Durban Part 1: Getting There

Just a six hour drive from Johannesburg, Durban is one of the most popular holiday destinations in South Africa, and with good reason. Most people visit for the warm, Indian Ocean beaches and laid back vibe, but there’s so much more to the city. With tons of activities, great shopping, endless entertainment, and an exciting food scene, Durban has it all. 

North Beach, Durban

You have four basic options for getting there: driving, flying, taking a bus, or taking a train. The busses turn the six hour drive into a fourteen hour affair, but if you don’t want to drive and have good company, it’s a relatively cheap way of travelling. The busses stop frequently, giving you plenty of time to stretch your legs and are relatively comfortable. Once in Durban, you can take an Uber or taxi to your lodgings, or simply walk there from bus stops conveniently located at the beachfront. Book a bus ride here. 

The trains are also rather slow, some luxurious, some not. They are however, notoriously unreliable and we wouldn’t recommend taking them, due to the inevitable delays and state of the railway infrastructure in the country. They are however, quite budget friendly at less that R400 each way from Johannesburg to Durban, but the journey takes about fifteen hours! Where the Gautrain is maintained to the highest standards and are quite safe, the general PRASA trains are the opposite, with frequent reports of people being mugged on board. The long distance options like the Shosholoza Meyl or Blue Train are in much better condition and much safer, but are also subject to similar challenges in terms of delays, and also make use of the same railway infrastructure that often isn’t maintained to the best standard.

Railway Tracks

Flying is convenient, and you can catch some great deals during the off-season from local carriers like FlySafAir and Mango for under R500, one-way. Other options are Kulula, British Air, SAA, SA Express, and SA Airlink. We can’t vouch for Express and Airlink, but we’ve had good experiences flying with the others, and SAA had the best in-flight snacks. Note that most SafAir flights only come with carry-on luggage so if you need to check a bag in, allow for the additional cost when comparing prices. We had good luck in terms of punctuality as well, with none being delayed when we travelled. 

There are flights out of Lanseria and OR Tambo, and with ridesharing services like UBER and Lyft, or even the Gautrain, getting to either one is easy.You can also opt to park at the airport, and the airportsa website has a calculator where you can check what the parking fee will cost. Note that it is often cheaper to book in advance. Just keep in mind that all these costs add up pretty quickly, for example a train ride from Sandton to OR Tambo airport will set you back R151. If you want to save money and don’t mind changing transport modes, you could opt to travel to Rhodesfield station for R35, and then take an Uber to the airport. See this link for a detailed breakdown of prices. 

One of the perks of flying was getting access to the SLOW Lounge, through our FNB Credit Cards. It’s a really nice place to relax before your flight, especially if you’re flying out of Lanseria Airport, since it’s a rather small airport and is not particularly well-appointed.
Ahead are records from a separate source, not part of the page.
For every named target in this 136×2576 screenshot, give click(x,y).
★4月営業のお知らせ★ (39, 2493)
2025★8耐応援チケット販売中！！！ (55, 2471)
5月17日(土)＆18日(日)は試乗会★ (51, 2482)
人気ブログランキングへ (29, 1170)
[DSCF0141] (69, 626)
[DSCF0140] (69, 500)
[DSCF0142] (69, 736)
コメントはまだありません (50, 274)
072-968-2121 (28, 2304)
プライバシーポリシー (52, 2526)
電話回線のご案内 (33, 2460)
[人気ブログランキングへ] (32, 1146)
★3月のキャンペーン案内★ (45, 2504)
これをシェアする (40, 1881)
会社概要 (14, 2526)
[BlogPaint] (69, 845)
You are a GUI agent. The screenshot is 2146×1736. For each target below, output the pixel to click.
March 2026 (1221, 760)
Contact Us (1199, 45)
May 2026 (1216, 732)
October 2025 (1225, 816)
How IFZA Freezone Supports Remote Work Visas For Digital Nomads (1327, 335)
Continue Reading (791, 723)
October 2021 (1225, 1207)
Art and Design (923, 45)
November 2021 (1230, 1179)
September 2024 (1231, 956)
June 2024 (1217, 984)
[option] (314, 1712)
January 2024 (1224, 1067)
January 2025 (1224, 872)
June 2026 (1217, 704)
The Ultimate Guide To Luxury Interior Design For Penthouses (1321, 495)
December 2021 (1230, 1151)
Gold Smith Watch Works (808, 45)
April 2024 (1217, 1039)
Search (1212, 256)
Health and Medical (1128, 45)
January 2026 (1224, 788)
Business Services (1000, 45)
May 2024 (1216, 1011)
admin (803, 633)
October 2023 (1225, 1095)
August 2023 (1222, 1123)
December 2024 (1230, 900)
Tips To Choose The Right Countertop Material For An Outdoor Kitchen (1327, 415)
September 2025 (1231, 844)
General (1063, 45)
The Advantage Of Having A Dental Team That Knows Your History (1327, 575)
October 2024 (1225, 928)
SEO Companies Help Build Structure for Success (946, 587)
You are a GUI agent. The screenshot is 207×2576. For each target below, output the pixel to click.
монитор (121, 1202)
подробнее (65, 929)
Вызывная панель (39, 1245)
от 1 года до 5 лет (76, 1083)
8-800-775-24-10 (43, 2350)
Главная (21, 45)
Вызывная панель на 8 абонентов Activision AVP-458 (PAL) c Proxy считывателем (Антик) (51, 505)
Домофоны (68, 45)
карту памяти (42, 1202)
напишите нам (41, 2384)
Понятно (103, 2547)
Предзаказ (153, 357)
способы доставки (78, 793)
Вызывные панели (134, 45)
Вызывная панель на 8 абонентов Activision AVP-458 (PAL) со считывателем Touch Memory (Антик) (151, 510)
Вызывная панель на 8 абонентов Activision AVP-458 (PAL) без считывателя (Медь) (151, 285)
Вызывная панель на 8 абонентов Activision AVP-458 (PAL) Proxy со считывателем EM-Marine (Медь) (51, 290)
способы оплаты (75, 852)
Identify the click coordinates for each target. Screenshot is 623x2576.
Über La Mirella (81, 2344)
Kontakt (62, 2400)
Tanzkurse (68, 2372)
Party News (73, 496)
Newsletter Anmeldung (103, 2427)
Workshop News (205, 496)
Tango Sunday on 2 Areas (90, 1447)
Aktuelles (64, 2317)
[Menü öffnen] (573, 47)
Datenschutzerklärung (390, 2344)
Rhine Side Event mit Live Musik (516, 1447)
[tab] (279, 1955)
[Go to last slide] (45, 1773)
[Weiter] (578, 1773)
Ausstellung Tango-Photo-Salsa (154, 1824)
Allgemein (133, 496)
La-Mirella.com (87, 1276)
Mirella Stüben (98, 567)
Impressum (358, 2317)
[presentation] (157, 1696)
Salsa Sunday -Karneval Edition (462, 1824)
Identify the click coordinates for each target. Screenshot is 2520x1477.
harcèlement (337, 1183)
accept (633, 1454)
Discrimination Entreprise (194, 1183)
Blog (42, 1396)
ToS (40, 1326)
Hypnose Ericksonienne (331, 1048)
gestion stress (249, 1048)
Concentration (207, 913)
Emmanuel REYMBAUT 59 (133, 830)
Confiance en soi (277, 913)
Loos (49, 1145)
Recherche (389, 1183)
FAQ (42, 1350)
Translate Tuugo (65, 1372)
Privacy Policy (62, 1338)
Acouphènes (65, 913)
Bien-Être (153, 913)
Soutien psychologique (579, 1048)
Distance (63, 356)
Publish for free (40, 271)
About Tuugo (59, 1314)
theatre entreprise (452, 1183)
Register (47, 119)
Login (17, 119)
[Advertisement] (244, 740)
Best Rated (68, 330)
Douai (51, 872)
They have tons of snacks and drinks, comfy couches, tables with plug points to work at, and even a selection of books to read. Just be sure to keep an eye out as you won’t hear any announcements in the lounge and you don’t want to miss your flight! The thing is, even though the flight is just over an hour, it still took us five hours from home to our Airbnb, so it only saves you about an hour compared to driving, under normal conditions. 

Driving is probably the most common way to get there, and also the most fun if you enjoy road trips. The drive is beautiful, with rolling green fields and dramatic mountain passes. The N3 highway is the preferred route, and there are tons of garages dotted along it to stop at for fuel, food, and a place to stretch your legs. There are five toll-gates between Johannesburg and Durban, and as of March 2019, the total cost is R254 each way for cars. The route gets quite busy, particularly during long weekends and school holidays so plan your time accordingly. The N3 Twitter page is helpful to follow and alerts you of traffic volumes at each toll gate, as well as protest action, accidents, and route closures. Make sure to check it as protests with burning trucks have become rather common, unfortunately, so the Twitter Page will advise as to alternate routes to use. 

For halaal food, Wrap it up at Bergview Engen (at Harrismith) is your best bet, and they also have an adjoined store that sells biltong and other snacks. There is also a nice, clean salaah room and place to make wudhu, which also makes it one of the busier stops on the route.

There is also the option of stopping at small towns along the way, for example the Howick Falls are just a few minutes off the highway, and makes a great place to stop and stretch your legs.

There are also a few art galleries and tiny stores selling unique trinkets, making it a good place for an extended break.